Instruction 1 –
According to the Cornwall tour text, what has allowed the owners of Cornish great estates to create lush and magnificent gardens?
Instruction 2 –
In the Cornwall tour text, in what year was Cotehele begun?
Instruction 3 –
Translate this sentence from the Cornwall tour text into French: "It has been the Molesworth family home for 500 years."

Text shown –
<<<<

Cornwall is a land beyond England, in Simon Jenkins’s happily ambiguous phrase. First, it protrudes: with a coastal path of 300 miles and with no village more than 16 miles from the sea, the Cornish peninsula extends mainland England far to the south and west. Second, in some less definable way, it feels palpably distinct. Much of the landscape and streetscape is unmistakably English yet is suffused in a pervasive all-enveloping Cornishness.
Its individuality is reflected in the sturdy stone mansions which span the centuries and the families that created them – a surprising number of whom owed at least part of their prosperity to the mining that made the county a harbinger of the Industrial Revolution. The oldest house is Cotehele, begun in 1485, its low granite ranges set around three courtyards overlooking the Tamar Estuary. Trerice is the perfect Elizabethan manor house, and the Palladian style is elegantly represented by Pencarrow. A highpoint of Victorian organisational sophistication can be witnessed at Lanhydrock.
A warming Gulf Stream and the temperate climate has allowed the owners of Cornish great estates to create lush and magnificent gardens, using some of the rarest plants and trees in the British Isles. Magnolias, camellias, azaleas and rhododendrons thrive here – spring is said to have arrived when all six of the Champion Magnolia campbellii trees have at least 50 blooms; we visit four of them.
Cornwall has a special place in the history of British art. Drawn by scenic beauty, rural simplicity, the drama of the sea and the special quality of light, artists have come to live and work here from the 1880s to the present day. The fishing villages of Newlyn and Falmouth were at first the most important colonies, but in the 20th century St Ives became a significant outpost of the avant-garde. Bernard Leach, Barbara Hepworth, Ben Nicholson, Patrick Heron and Terry Frost are among the artists who settled here. The legacy is a collection of art galleries whose works are tied to the county in a unique way.
Itinerary
The tour leaves Plymouth railway station at 1.30pm. Both the house and the park at Port Eliot are listed Grade I, a rare distinction. Created from a 12th-century priory, the house was remodelled in the 17th and 18th centuries, most notably by Sir John Soane. The adjacent church, site of a Saxon Cathedral, is one of the finest in Cornwall, Norman and Perpendicular with Burne-Jones windows. First of two nights in Padstow.
Within a Jacobean shell, Lanhydrock provides an insight into the late Victorian technical advances in country-house design and operation. The house is approached though one of Britain’s most enchanting gatehouses, and the magnolia trees are magnificent. Secluded in a wooded valley, Pencarrow is a beautiful Palladian building, the interiors embellished with ornate panelling and ceilings. It has been the Molesworth family home for 500 years. Arthur Sullivan wrote the music for Iolanthe here.

>>>>

Recorded information –
<<<<

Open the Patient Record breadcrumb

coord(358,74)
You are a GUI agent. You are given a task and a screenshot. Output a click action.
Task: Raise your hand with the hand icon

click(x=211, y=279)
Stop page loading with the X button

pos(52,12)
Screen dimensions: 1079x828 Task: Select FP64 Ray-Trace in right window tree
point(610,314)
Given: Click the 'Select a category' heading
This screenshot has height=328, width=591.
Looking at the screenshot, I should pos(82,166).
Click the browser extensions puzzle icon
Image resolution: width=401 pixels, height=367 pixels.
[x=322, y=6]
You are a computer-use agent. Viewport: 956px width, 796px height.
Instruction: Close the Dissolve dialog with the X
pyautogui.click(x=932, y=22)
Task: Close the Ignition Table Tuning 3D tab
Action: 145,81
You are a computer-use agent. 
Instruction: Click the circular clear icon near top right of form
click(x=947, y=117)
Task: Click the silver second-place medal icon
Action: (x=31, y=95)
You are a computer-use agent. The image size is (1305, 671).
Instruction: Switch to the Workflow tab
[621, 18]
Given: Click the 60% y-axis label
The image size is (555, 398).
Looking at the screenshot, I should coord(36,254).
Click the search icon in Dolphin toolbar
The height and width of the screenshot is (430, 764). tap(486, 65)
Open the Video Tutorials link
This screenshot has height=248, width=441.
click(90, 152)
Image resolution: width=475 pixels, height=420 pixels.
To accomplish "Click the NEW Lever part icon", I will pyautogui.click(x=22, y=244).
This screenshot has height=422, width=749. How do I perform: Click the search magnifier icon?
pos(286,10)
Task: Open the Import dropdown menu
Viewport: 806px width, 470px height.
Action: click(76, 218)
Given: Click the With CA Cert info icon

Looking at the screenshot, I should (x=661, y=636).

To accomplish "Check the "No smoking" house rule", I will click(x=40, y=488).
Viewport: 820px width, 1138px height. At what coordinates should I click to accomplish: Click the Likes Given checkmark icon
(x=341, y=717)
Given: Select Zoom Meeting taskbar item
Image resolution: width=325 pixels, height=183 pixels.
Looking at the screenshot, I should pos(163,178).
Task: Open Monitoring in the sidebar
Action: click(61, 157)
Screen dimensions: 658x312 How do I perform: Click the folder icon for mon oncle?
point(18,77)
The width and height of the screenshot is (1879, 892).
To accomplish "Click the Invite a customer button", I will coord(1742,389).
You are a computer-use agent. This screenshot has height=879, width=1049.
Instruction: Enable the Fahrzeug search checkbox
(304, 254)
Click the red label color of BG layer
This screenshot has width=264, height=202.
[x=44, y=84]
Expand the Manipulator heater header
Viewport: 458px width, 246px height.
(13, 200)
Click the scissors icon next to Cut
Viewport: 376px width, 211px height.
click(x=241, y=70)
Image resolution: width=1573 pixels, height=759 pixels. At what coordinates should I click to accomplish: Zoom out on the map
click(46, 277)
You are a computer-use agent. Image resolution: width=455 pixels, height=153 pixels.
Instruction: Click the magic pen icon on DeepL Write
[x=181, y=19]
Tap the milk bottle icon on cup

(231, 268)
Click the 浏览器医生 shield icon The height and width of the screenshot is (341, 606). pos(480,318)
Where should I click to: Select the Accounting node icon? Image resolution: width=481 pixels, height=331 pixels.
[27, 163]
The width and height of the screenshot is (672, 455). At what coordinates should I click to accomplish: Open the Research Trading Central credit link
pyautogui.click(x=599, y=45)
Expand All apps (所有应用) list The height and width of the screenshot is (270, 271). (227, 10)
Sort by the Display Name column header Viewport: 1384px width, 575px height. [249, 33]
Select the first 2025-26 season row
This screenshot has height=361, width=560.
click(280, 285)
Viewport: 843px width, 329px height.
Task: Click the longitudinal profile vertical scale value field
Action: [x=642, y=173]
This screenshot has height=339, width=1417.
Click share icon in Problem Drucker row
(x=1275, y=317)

>>>>

Full output 1 –
A warming Gulf Stream and the temperate climate have allowed them to create these gardens, using some of the rarest plants and trees in the British Isles.

Full output 2 –
1485

Full output 3 –
C'est la demeure de la famille Molesworth depuis 500 ans.